REQUIREMENT
Your answer must be the lines from the start of the records through the line with "The image size is (176, 131).", exactly as written, without the pictures.

Collected data entries:
▬▬▬

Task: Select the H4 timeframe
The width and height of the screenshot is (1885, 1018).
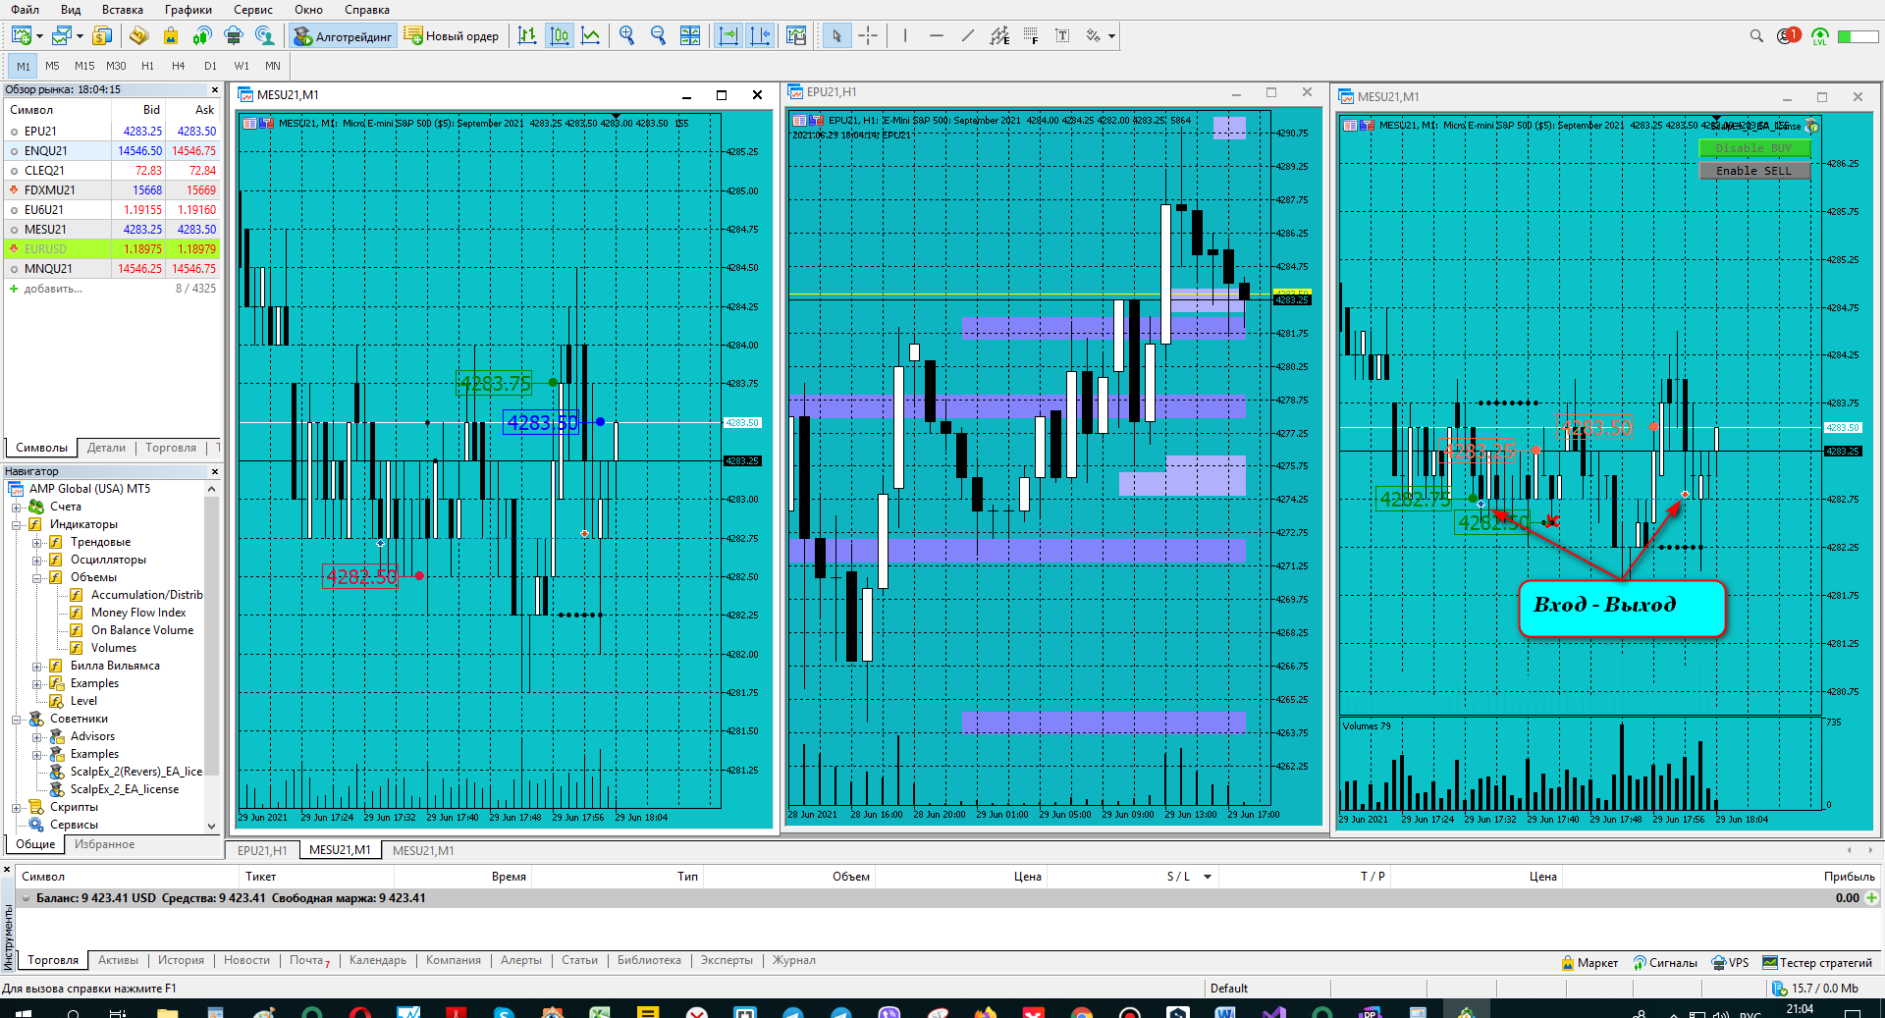Action: [x=179, y=66]
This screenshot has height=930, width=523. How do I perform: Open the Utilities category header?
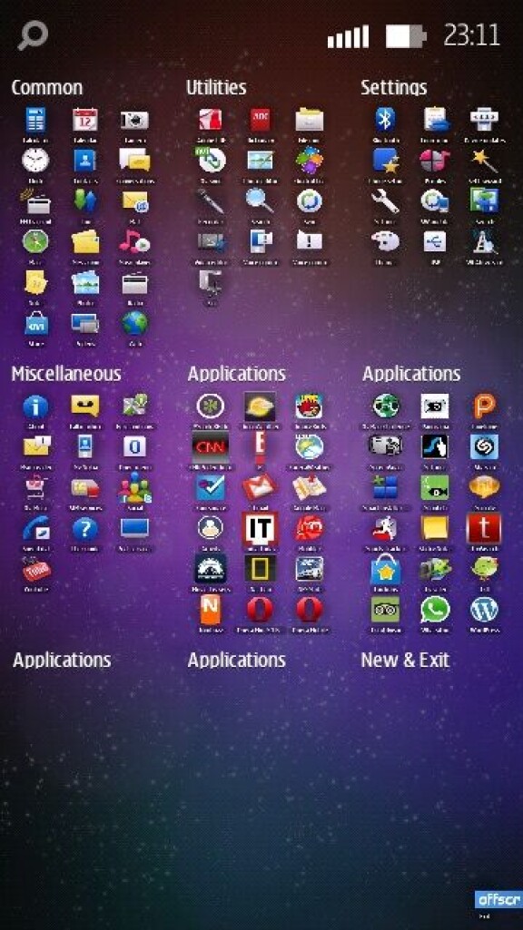coord(216,87)
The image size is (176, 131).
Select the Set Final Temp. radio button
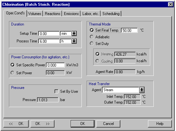pos(92,30)
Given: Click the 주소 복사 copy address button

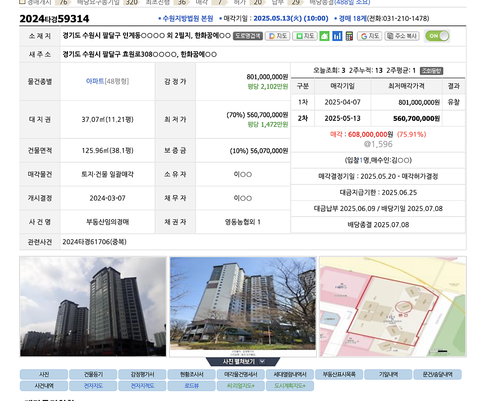Looking at the screenshot, I should tap(402, 36).
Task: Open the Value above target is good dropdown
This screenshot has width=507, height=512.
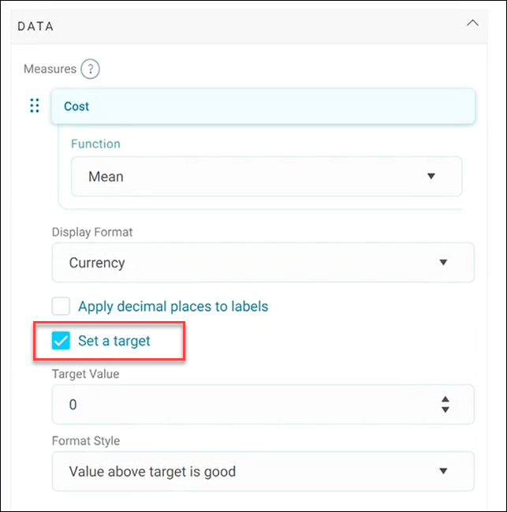Action: [x=263, y=471]
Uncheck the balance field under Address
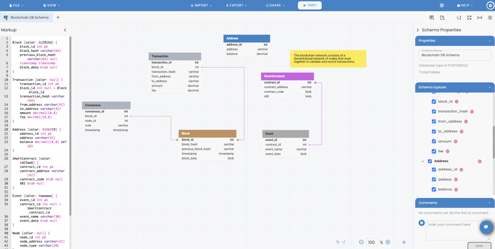Viewport: 495px width, 249px height. coord(434,189)
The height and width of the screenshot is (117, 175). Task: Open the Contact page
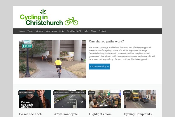(x=102, y=31)
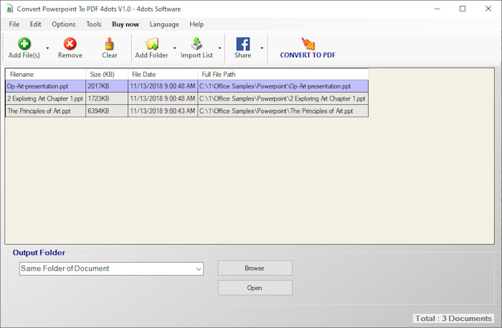502x328 pixels.
Task: Open the Import List dropdown arrow
Action: (219, 48)
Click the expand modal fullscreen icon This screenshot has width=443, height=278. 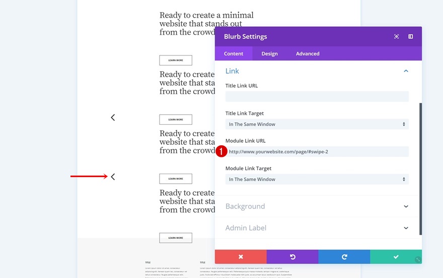click(x=397, y=36)
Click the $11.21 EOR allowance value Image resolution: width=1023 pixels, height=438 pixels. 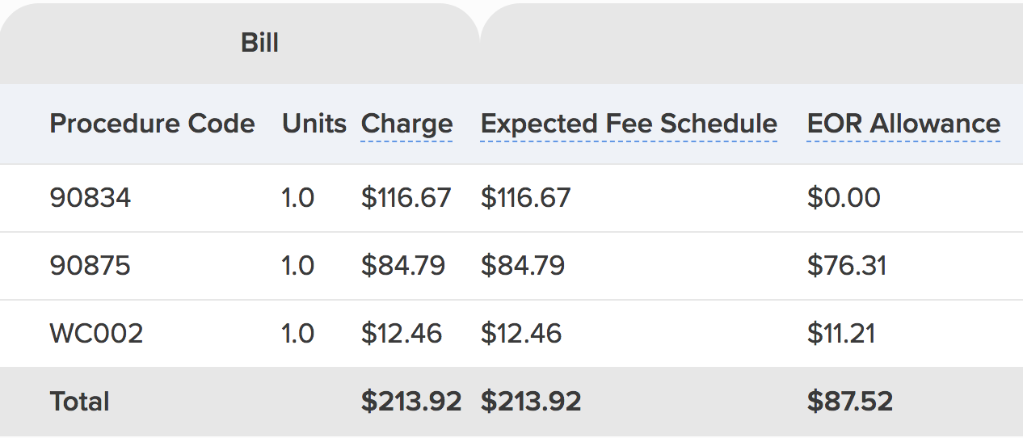tap(840, 334)
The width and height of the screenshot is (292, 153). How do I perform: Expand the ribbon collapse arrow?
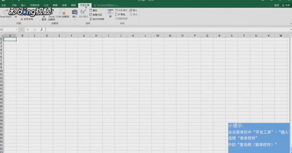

▬▬▬

ANSWER SECTION
Task: Select the H4 timeframe
The width and height of the screenshot is (1885, 1018).
Action: [x=179, y=66]
This screenshot has height=930, width=523. How do I perform: Open the Utilities category header?
coord(216,87)
The image size is (176, 131).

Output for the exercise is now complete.